7.26.2010

Sold A Bill of Goods and Becoming Fearless

I was told from the time I entered kindergarten that I had to get a college degree. It wasn't an option. I had to get one. So I did. And frankly, fat lot of good it's done me. $40,000 over four years for a $12/hour job.

My generation, perhaps more than any other, was sold one expensive bill of goods. We were all told this: "Go to college, get a good job. Earn money. Everything will be fine." No it's not. Or maybe it's because I majored in something I actually liked and not something that bored me out of my mind. I had a friend who majored in something that would guarantee her a good job. That's all well and good but she wasn't happy with it. It wasn't what she wanted to do or enjoyed. It didn't make her excited. It made her stressed. She has a good job now but I can't tell you if she will be happy in the long run. That's something she'll have to determine.

Stupidly, I majored in something that I loved. Something that made me excited to go to class, to write papers, to discuss and debate. It was a sensible major, one that conceivably get me a job after earning a master's degree. So I guess we'll see about that in a year. But am I happy with my decision five years after I made it? By and large, I think I'm not. I'm not because it was safe. That doesn't negate the fact that I enjoyed studying what I did or cause me to enjoy it any less because I still do like politics and international relations but truth be told, if I had it to do over again and was fearless in the face of job prospects I wouldn't have majored in it. I would have followed my gut instinct and said "I want to be a writer". And an English major I would have become.


I spend a lot of my free time writing. Half-finished stories and screenplays and plays and thoughts on whatever flits through my mind litter notebooks, legal pads and documents on my coffee table and computer. When I think about the people I most admire and want to be like I think of writers. Well, the ones who didn't kill themselves or become alcoholics or drug addicts. And they're writers of all types. Hemingway and Camus. Chechov and Mamet and O'Neill. Avika Goldsman and Tina Fey and Dustin Lance Black. Hell, bloggers and journalist are lumped in there, too. How great it must be to write for a living.

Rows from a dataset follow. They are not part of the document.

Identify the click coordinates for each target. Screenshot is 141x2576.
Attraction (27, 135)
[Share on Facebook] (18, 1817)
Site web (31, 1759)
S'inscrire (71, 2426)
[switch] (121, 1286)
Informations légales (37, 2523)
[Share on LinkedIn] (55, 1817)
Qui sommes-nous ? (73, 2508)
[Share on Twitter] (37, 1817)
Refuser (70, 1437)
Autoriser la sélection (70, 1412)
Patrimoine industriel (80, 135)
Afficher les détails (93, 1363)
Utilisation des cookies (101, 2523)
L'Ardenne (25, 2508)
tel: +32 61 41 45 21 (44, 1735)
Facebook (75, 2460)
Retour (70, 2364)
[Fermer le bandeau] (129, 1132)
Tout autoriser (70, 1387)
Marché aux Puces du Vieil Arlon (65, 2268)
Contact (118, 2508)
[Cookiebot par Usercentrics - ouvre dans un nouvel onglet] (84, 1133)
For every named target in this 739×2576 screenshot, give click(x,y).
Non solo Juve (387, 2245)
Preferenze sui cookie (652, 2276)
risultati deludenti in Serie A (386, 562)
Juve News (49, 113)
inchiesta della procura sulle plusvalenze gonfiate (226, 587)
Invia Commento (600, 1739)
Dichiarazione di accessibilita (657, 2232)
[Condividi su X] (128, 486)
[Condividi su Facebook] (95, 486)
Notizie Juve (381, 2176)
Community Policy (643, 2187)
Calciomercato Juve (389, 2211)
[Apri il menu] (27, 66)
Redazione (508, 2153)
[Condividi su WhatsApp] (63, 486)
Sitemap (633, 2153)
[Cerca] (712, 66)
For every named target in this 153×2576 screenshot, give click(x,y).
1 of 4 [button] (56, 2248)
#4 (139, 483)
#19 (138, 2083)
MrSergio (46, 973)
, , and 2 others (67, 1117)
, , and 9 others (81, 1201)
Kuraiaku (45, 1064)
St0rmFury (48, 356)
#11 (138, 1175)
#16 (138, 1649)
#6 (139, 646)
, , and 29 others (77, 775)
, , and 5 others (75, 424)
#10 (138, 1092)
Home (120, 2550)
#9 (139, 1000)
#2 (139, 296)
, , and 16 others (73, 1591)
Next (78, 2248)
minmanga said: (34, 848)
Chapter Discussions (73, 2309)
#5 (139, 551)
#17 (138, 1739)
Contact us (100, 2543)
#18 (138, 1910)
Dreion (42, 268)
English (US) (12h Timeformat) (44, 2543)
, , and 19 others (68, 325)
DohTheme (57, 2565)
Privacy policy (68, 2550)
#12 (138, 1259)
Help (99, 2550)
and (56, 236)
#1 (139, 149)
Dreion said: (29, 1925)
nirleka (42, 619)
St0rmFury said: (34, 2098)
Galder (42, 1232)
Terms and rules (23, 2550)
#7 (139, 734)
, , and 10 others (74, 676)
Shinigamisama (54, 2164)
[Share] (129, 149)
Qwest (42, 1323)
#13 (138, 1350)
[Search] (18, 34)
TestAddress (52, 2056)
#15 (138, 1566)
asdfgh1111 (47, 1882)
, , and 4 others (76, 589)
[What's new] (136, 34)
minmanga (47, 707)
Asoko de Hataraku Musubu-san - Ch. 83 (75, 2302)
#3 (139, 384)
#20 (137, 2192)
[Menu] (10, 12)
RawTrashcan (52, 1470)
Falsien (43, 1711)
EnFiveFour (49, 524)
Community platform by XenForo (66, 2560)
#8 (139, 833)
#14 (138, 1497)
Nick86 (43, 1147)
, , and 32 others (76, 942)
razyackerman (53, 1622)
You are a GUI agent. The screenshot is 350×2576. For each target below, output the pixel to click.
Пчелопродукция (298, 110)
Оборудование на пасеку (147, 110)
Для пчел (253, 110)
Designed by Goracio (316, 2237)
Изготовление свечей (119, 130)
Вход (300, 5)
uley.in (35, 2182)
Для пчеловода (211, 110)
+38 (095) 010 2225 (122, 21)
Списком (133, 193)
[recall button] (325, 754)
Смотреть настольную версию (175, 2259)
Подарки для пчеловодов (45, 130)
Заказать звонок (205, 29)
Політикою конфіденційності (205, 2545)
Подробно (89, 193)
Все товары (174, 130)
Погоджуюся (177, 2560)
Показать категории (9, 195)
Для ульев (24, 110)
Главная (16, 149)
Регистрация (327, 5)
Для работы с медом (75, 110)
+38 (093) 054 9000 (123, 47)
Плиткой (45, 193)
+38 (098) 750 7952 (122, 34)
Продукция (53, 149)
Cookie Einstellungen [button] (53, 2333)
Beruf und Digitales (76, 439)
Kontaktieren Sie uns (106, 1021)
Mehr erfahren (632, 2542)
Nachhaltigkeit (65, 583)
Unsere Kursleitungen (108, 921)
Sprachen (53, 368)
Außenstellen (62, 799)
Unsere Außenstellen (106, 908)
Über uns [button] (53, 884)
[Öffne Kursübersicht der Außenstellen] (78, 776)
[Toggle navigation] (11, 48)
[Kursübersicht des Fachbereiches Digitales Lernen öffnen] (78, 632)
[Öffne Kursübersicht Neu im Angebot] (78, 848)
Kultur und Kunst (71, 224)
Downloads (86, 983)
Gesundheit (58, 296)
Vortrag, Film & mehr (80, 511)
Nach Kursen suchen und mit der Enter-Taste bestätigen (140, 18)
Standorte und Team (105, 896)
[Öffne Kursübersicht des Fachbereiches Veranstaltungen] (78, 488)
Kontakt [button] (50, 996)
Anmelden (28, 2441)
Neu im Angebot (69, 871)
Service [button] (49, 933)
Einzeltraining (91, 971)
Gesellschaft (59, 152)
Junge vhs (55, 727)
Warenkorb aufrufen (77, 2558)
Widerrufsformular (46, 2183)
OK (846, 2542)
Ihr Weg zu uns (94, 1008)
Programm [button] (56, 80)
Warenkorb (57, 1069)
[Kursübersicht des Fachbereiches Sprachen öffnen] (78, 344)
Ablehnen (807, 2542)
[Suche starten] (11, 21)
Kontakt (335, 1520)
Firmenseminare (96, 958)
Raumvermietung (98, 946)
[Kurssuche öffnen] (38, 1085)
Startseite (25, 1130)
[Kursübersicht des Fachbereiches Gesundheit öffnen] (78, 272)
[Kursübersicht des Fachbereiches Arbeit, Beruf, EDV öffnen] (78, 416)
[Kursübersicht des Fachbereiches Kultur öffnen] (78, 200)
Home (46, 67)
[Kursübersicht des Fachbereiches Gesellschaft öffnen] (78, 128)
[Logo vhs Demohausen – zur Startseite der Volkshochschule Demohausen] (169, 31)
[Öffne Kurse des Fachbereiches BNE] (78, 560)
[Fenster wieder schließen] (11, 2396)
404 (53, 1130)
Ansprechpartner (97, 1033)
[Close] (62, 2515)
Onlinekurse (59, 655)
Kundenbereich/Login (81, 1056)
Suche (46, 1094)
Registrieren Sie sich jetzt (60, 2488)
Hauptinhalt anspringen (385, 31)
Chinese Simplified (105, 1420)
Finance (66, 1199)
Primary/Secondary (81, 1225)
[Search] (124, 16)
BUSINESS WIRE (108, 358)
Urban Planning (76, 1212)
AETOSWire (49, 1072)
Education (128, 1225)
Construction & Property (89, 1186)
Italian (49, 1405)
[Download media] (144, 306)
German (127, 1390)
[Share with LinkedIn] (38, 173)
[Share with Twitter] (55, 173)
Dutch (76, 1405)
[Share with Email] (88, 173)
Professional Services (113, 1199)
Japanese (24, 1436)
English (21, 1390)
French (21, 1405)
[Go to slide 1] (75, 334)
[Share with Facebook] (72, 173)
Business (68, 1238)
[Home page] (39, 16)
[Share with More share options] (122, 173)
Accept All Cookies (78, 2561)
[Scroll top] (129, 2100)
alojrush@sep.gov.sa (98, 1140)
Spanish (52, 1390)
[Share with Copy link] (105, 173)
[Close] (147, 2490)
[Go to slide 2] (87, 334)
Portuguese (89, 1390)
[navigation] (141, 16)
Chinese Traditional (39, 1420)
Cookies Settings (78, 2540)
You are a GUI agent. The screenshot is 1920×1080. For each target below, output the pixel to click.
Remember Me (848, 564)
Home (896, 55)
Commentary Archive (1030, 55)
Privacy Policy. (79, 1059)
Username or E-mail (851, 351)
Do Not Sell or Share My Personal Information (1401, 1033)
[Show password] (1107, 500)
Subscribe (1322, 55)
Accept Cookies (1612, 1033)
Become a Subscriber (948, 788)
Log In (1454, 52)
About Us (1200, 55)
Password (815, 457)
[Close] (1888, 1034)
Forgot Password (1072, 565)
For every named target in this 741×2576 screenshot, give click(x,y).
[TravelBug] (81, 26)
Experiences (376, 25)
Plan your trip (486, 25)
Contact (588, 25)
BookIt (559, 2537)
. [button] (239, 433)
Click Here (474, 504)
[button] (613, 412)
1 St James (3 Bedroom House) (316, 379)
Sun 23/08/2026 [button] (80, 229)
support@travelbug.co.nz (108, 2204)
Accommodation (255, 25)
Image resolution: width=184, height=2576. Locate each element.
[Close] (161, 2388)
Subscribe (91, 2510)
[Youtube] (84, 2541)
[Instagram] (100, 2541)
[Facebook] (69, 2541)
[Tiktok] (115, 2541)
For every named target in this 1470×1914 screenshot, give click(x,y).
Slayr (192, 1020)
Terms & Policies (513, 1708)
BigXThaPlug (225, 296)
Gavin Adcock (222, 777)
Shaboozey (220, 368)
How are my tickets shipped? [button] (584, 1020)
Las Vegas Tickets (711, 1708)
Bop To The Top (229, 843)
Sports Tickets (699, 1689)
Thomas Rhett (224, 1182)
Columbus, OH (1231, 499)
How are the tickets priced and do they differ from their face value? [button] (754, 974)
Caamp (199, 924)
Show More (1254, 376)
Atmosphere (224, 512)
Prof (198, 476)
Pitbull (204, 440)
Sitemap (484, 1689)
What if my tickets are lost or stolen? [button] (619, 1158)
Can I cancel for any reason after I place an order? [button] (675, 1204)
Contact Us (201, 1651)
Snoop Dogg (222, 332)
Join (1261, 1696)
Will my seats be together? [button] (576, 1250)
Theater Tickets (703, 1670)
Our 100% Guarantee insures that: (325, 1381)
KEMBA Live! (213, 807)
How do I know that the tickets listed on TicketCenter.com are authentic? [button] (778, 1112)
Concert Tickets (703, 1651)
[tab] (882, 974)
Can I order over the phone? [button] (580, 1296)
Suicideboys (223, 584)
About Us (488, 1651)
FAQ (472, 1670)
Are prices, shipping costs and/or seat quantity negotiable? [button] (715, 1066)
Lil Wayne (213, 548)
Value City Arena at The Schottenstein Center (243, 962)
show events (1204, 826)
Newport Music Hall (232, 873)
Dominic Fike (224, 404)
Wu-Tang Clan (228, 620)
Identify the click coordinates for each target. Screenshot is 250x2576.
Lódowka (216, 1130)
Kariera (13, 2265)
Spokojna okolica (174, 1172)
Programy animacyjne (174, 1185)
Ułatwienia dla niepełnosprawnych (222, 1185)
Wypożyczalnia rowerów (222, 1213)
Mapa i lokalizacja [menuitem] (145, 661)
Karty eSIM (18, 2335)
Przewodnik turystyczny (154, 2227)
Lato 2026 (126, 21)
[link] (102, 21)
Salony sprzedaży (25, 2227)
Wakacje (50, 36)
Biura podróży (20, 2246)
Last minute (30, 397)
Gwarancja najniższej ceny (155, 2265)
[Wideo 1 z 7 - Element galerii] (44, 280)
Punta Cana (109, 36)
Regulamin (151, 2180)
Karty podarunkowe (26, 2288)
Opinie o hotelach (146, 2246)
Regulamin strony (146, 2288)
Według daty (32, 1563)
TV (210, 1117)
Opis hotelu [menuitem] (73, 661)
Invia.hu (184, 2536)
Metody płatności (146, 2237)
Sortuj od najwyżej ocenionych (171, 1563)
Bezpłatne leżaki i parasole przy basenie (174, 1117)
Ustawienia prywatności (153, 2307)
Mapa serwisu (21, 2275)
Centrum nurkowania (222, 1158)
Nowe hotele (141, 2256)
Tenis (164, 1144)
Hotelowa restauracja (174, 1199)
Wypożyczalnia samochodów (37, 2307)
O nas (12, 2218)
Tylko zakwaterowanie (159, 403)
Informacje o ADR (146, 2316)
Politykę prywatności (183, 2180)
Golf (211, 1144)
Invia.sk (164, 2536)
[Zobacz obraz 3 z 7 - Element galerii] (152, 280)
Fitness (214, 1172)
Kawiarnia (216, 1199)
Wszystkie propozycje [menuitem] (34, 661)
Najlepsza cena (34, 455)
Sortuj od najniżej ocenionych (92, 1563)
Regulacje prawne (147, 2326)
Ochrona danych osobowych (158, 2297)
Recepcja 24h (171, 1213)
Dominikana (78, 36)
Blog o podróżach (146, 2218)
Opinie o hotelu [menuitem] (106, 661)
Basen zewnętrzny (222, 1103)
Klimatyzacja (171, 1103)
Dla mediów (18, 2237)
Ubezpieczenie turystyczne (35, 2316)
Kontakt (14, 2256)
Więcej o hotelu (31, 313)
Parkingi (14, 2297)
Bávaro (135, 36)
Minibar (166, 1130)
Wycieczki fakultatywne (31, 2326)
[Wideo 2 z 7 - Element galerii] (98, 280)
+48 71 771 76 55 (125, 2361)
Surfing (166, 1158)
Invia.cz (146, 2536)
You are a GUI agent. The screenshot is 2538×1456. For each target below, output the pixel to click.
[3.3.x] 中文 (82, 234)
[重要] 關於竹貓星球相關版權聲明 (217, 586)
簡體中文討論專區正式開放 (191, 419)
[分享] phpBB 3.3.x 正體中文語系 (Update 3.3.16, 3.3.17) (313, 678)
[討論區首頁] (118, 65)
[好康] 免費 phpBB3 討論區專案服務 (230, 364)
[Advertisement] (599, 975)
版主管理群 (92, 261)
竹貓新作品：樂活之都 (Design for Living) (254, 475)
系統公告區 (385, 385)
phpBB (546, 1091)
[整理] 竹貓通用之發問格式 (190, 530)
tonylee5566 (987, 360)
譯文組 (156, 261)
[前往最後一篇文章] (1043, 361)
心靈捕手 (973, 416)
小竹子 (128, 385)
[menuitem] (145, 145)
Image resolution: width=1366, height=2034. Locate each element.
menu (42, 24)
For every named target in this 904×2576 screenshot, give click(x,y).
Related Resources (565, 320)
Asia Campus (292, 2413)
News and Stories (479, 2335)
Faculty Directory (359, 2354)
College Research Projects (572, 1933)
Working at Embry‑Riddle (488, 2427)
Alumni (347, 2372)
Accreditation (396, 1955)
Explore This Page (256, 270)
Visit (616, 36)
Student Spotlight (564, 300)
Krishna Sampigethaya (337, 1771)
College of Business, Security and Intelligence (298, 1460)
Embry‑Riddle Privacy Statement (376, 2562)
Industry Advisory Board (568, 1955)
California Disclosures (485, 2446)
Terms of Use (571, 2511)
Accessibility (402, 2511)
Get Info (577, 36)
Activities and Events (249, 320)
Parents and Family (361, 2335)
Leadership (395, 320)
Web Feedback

But my point is that I wasn't fearless and now I continually second guess myself at every turn. I wanted to go to law school. I wanted to be an attorney. That not working out wasn't so much of a lack of desire but a "you're not good enough". I'm probably not as good of a writer as I believe myself to be. Then again, I never made less than an 'A' on any paper I wrote in college and distinctly remember a time in high school when my English teacher told me I had written one the best conclusions she'd ever read. So, all right. I'm at least as good as I think I am. But am I good enough for anyone else? Will I ever be fearless enough to actually write the way I want to? Will I finish those screenplays and stories and thoughts? Probably not, but maybe some day. I have to at least try. I have to stare at the abyss that is the blank page and step off into the deep unknown, relying on the pencil in my hand and the paper beneath to save me.